Directive. Rewrite these lines, substituting "screen capture" for "screenshot" and leaving everything else unchanged.

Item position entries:
— Begin —

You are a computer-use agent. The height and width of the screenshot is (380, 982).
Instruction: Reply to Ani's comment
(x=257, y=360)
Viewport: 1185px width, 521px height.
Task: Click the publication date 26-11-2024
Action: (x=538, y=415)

— End —

Result.
You are a computer-use agent. The height and width of the screen capture is (380, 982).
Instruction: Reply to Ani's comment
(x=257, y=360)
Viewport: 1185px width, 521px height.
Task: Click the publication date 26-11-2024
Action: (x=538, y=415)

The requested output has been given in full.